**About this task:** Among the entries below, one stretch runs from the line that contains "Expand the About FreeRTOS Kernel tree node" through the line that contains "Click the arrows". Repeat that stretch exactly, ends included, and only that.
(Exercise material begins)
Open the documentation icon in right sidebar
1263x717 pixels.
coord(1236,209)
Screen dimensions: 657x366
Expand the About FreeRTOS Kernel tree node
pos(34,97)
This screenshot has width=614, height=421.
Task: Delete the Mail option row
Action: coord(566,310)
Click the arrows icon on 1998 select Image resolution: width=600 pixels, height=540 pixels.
(Exercise material ends)
(Exercise material begins)
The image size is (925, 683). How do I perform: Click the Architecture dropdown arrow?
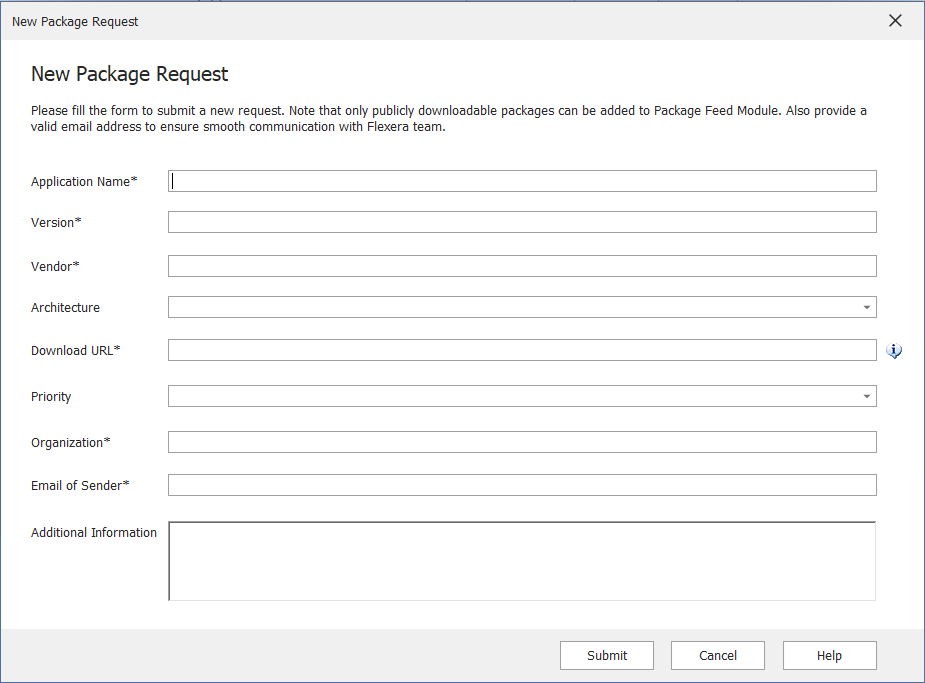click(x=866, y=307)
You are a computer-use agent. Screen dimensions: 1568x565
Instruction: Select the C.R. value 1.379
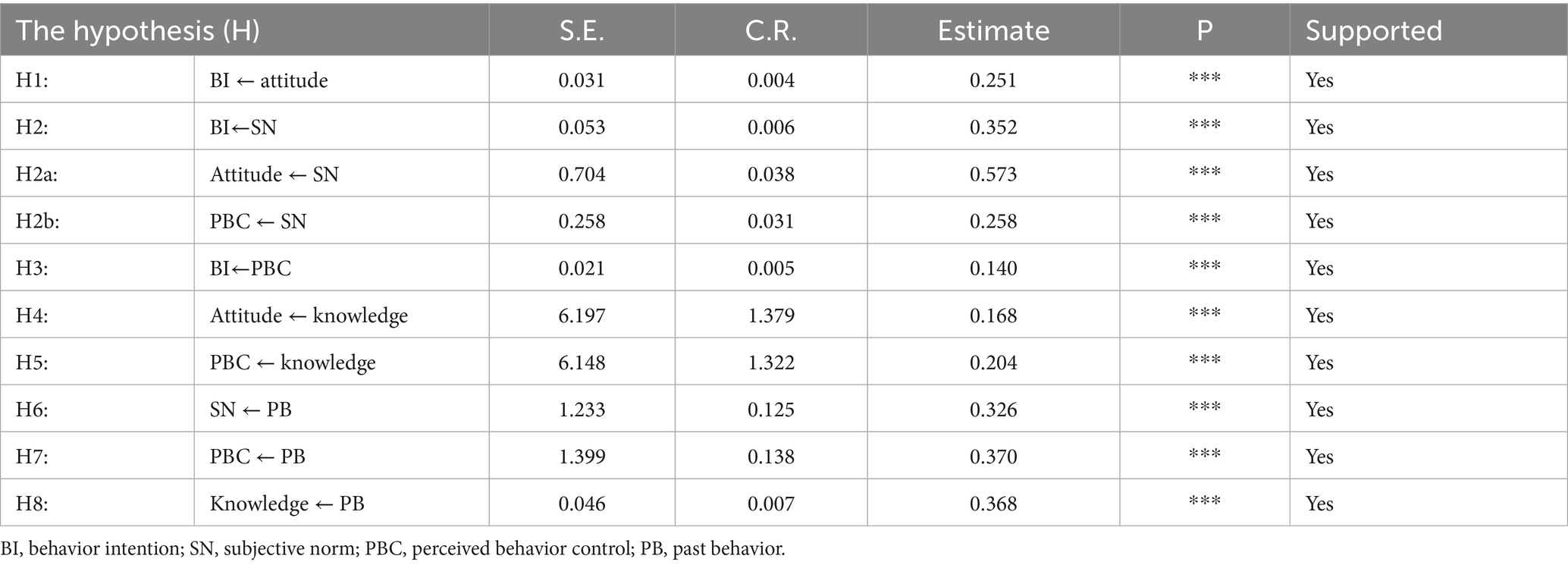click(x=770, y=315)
(Exercise material ends)
**Your response:**
Expand the About FreeRTOS Kernel tree node
pos(34,97)
This screenshot has width=614, height=421.
Task: Delete the Mail option row
Action: coord(566,310)
Click the arrows icon on 1998 select Image resolution: width=600 pixels, height=540 pixels.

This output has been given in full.